Former first lady Rosalynn Carter, a longtime advocate for mental health care, has been diagnosed with dementia, her family revealed on Tuesday.

"She continues to live happily at home with her husband," the family said in a statement posted by The Carter Center.

The announcement comes less than four months after former President Jimmy Carter entered hospice care at the couple's home in Plains, Georgia following several stints in and out of the hospital.

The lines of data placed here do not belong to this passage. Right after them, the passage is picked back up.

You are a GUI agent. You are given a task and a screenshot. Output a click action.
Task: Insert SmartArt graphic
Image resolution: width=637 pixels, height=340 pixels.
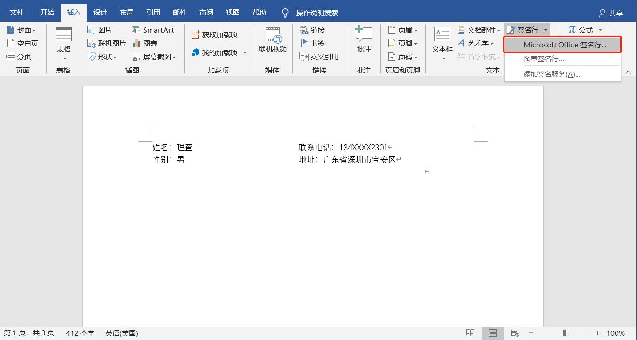(x=153, y=29)
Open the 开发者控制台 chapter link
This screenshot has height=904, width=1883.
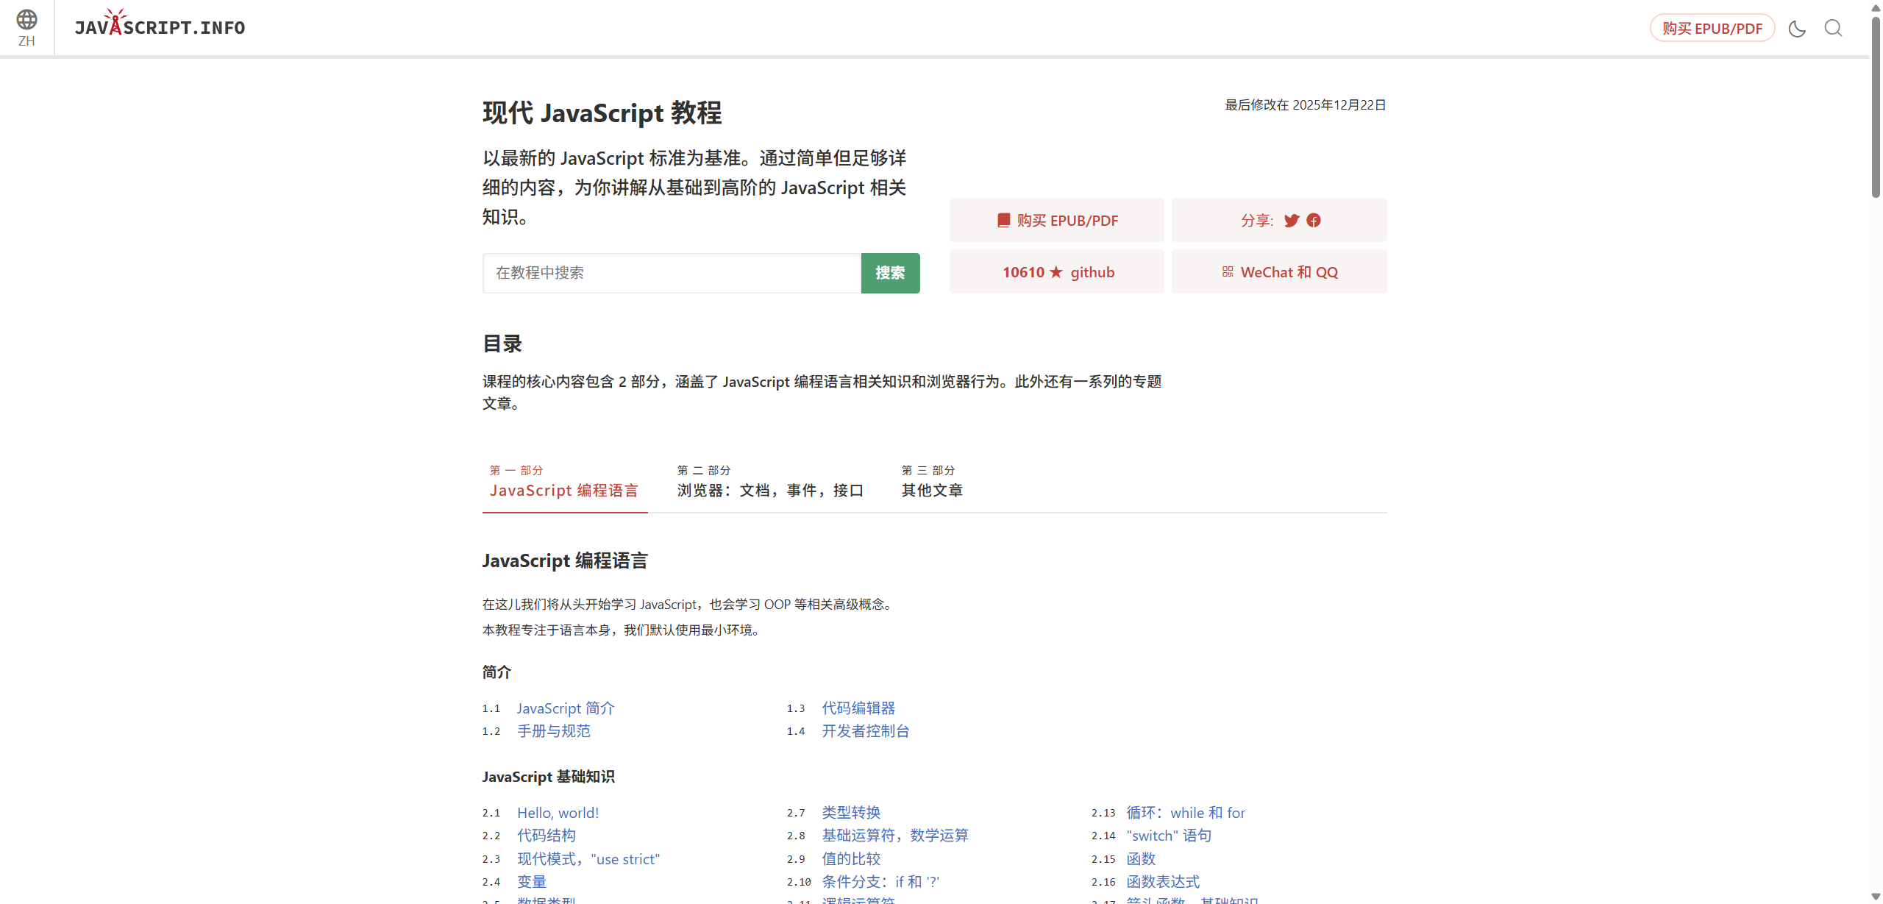[x=865, y=731]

At 98, he is the longest-living president. The couple served in the White House from 1977 to 1981. Together they launched The Carter Center in Atlanta in 1982 with the goal of resolving conflicts around the world, promoting freedom and democracy and improving health.

But even before the center opened its doors, the family noted that Rosalynn, who is now 95, had begun her work to de-stigmatize mental health illness.

"First in the Georgia Governor's Mansion, then in the White House, and later at The Carter Center, she urged improved access to care and decreased stigma about issues surrounding mental health," they said.

In her 1994 book, Helping Yourself Help Others: A book for caregivers, she wrote about the loneliness, trauma and suffering that caregivers often endure. By providing tips on best practices amassed through several national surveys, she said, she hoped to also provide some relief.

"I believe one of the most important missions I can fulfill as a former first lady is to focus attention on you — the family caregiver," she wrote.

"The purpose of this book is to encourage you, empathize with you and advocate for your special needs. ... Of course, I hope this book will help you provide better care, but not only that; I also hope it will also help you have an easier and more enjoyable life."

The Carters, who met when he was 3 and she was a day old, share the longest presidential marriage in U.S. history. They celebrated their 76th wedding anniversary on July 7, 2022. Together they have four children, 12 grandchildren and 14 great-grandchildren.